REQUIRED TASK:
Starting at the line that contains "At what coordinates" and ending with the last of the items below, please rewrite those lines as a numbered list, leaving out blank lines and pictures.

RECORDS FOR PROCESSING:

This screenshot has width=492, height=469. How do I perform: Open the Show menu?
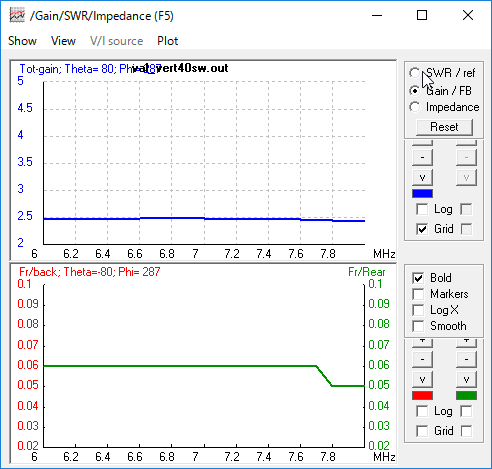[x=22, y=41]
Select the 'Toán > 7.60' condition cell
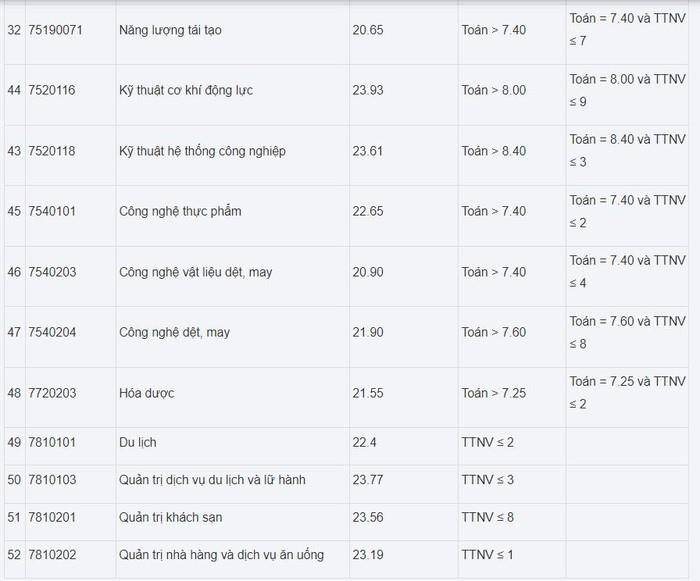The width and height of the screenshot is (700, 581). [494, 332]
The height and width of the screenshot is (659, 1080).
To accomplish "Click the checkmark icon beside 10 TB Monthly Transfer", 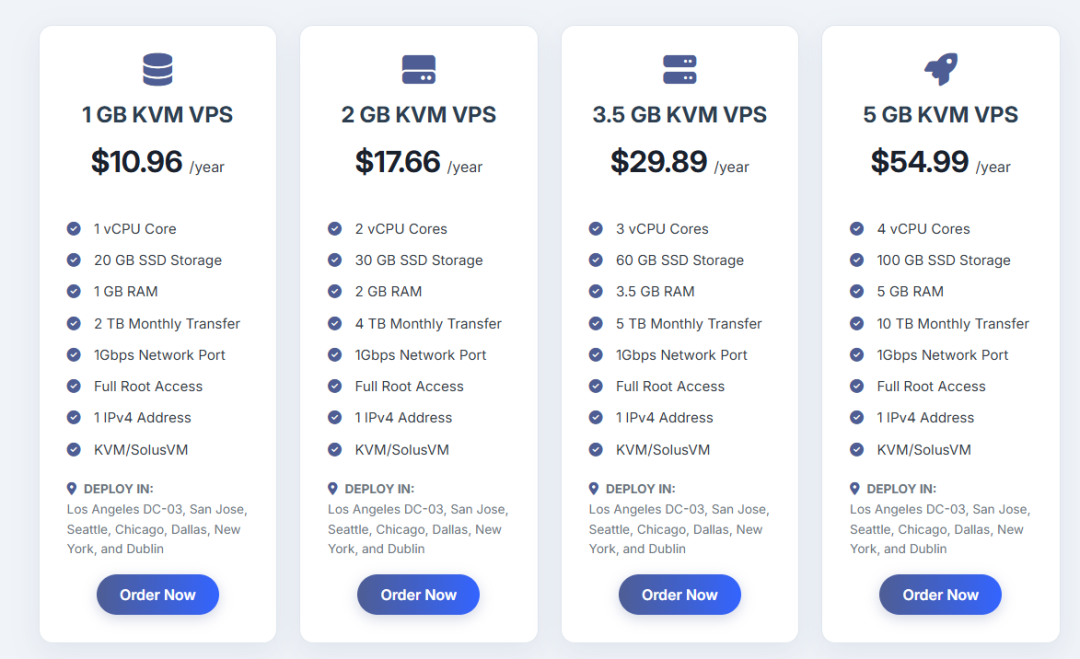I will [x=857, y=323].
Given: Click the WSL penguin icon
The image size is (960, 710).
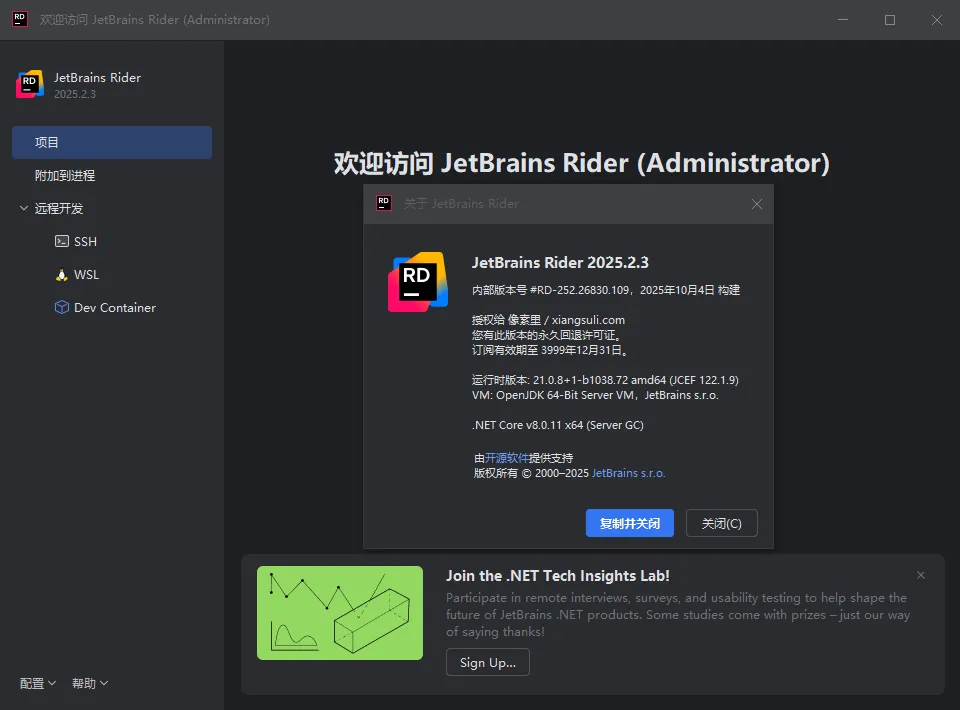Looking at the screenshot, I should point(62,275).
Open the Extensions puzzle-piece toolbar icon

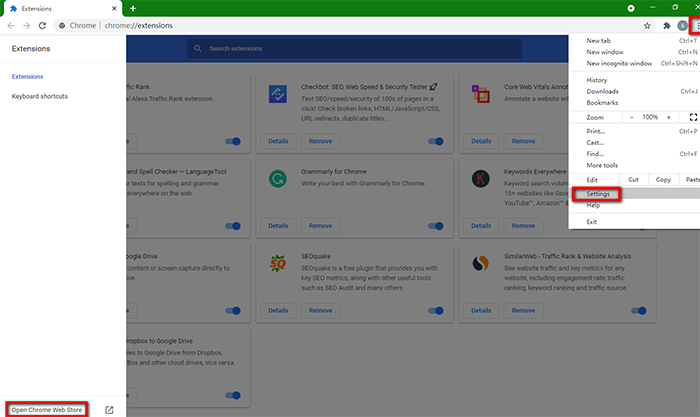[x=665, y=25]
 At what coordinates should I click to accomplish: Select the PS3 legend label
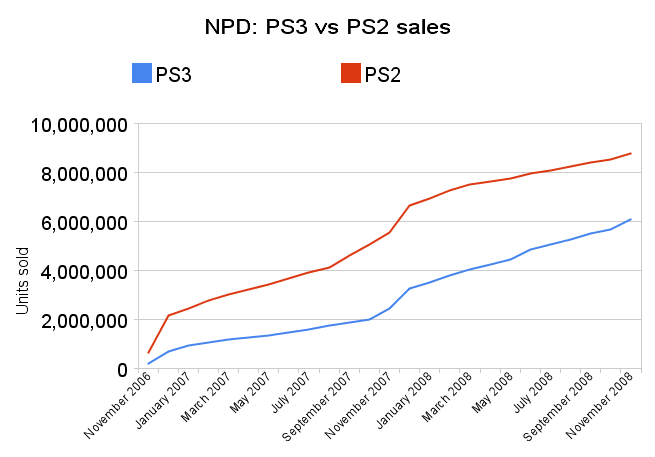click(x=173, y=75)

THE RESULT:
1.  At what coordinates should I click to accomplish: Select the PS3 legend label
2. click(x=173, y=75)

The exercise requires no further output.